Connecticut is now the eighth state in the nation to enact a paid family and medical leave program  Governor Ned Lamont announced yesterday that applications are now being accepted for Connecticut residents who want to participate in the state’s new paid family and medical leave program. Claims are being accepted for qualifying events that are happening on or after January 1, 2022.

Under the program, which was enacted through legislation championed by Governor Lamont and signed by him in 2019, workers will gain access to the necessary benefits that allow them to take time off work to care for their own health, a newborn child, or a sick family member. Eligible workers can receive up to 12 weeks of income replacement for qualifying events.

Connecticut is only the eighth state in the nation to enact a paid family and medical leave program. While most other modern countries in the world have some type of paid family and medical leave program, the United States does not. Only 13% of private-sector workers in the United States have access to paid family and medical leave.

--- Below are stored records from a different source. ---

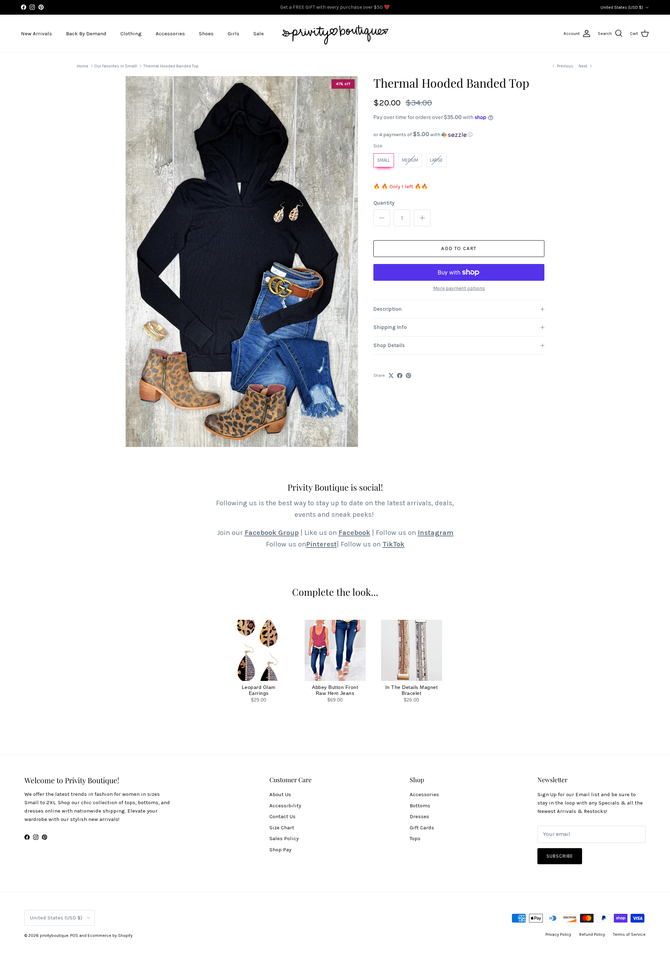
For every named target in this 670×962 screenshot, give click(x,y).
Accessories (170, 33)
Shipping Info (390, 327)
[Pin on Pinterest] (408, 375)
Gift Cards (422, 827)
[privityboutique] (335, 34)
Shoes (206, 33)
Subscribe (559, 856)
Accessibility (285, 805)
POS (74, 935)
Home (82, 66)
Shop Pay (280, 849)
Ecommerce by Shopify (110, 935)
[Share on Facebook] (399, 375)
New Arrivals (36, 33)
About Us (280, 794)
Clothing (131, 33)
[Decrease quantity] (381, 218)
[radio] (383, 160)
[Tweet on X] (391, 375)
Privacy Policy (558, 934)
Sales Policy (284, 838)
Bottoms (420, 805)
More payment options (459, 288)
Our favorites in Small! (115, 66)
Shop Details (389, 345)
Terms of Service (629, 934)
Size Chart (281, 827)
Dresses (419, 816)
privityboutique (54, 935)
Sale (258, 33)
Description (387, 309)
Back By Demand (86, 33)
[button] (458, 134)
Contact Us (282, 816)
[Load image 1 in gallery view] (242, 261)
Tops (415, 838)
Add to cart (458, 248)
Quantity (383, 203)
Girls (233, 33)
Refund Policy (592, 934)
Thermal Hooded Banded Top (171, 66)
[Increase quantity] (422, 218)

“This is a milestone in Connecticut as we begin to accept benefit applications for one of the strongest paid family and medical leave programs in the nation,” Governor Lamont said. “Supporting the workers of our state will strengthen our economic footing and make Connecticut a stronger place to live, work, and do business. With the launch of this program, workers who need to take time off for a new baby or to recover from an illness are not punished financially, and businesses do not risk losing good workers during those emergencies. This is long overdue, and I am proud that we’re enacting a program that will be a benefit to both workers and businesses.”

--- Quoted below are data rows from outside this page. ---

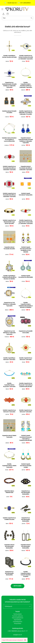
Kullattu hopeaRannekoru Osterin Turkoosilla (9, 465)
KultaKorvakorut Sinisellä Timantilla (9, 111)
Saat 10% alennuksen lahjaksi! (12, 640)
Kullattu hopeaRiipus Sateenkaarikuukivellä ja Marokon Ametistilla (9, 277)
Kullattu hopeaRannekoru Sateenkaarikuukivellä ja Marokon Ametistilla (26, 305)
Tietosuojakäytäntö (17, 618)
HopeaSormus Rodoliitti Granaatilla (25, 331)
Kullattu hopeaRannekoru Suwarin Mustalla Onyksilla (26, 574)
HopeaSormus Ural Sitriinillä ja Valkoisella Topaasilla (9, 304)
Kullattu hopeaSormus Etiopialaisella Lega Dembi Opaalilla (9, 222)
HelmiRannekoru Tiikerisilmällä (9, 491)
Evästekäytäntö (17, 621)
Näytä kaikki (17, 586)
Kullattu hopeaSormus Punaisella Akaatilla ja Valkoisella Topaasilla (9, 168)
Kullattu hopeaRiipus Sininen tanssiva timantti (9, 56)
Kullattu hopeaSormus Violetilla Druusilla (9, 518)
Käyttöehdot (17, 619)
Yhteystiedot (17, 623)
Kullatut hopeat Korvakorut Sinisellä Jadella (25, 465)
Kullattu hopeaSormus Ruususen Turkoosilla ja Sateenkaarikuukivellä (25, 385)
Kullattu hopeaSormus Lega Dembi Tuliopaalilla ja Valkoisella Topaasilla (26, 222)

The program is administered by the Connecticut Paid Leave Authority. Applications can be submitted through its website at or via email, fax, phone, or mail. The toll-free application hotline is 877-499-8606.

Qualifying reasons to submit a claim include:

• Medical leave for one’s own serious health condition (which includes pregnancy, as well as serving as a bone marrow or organ donor)

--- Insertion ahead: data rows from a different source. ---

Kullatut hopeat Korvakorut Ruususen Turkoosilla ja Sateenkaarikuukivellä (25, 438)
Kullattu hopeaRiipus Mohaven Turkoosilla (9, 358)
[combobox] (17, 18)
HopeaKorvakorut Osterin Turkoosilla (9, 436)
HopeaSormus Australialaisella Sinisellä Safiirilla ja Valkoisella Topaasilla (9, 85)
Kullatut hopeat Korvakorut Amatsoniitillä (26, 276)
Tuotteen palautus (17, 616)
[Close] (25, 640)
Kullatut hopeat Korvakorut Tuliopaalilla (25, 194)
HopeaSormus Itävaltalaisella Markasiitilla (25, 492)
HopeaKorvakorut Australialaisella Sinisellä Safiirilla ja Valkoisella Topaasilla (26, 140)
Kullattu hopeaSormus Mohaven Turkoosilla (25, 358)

• Caregiver leave to care for a family member experiencing a serious health condition

• Bonding leave to bond with a new child that has entered a person’s home through birth, adoption, or foster care

Family violence leave to address issues arising from family violence

• Qualifying exigency leave to address issues arising from a parent, child, or spouse’s military deployment

• Military caregiver leave to care for a family member injured during active duty in the United States Armed Forces

The amount of income replacement varies based on a worker’s earnings and is capped at 60 times the state minimum wage. The combination of employer-provided benefits and benefits received under the paid leave program cannot exceed 100% of a worker’s normal weekly earnings.

State Representative Robyn Porter (D-Hamden, New Haven), co-chair of the legislature’s Labor and Public Employees Committee, said, “Paid leave is good for families and good for businesses. It will help to relieve the burden of workers who need to be there for their loved ones while allowing them to retain their employment, thus strengthening Connecticut’s economy.”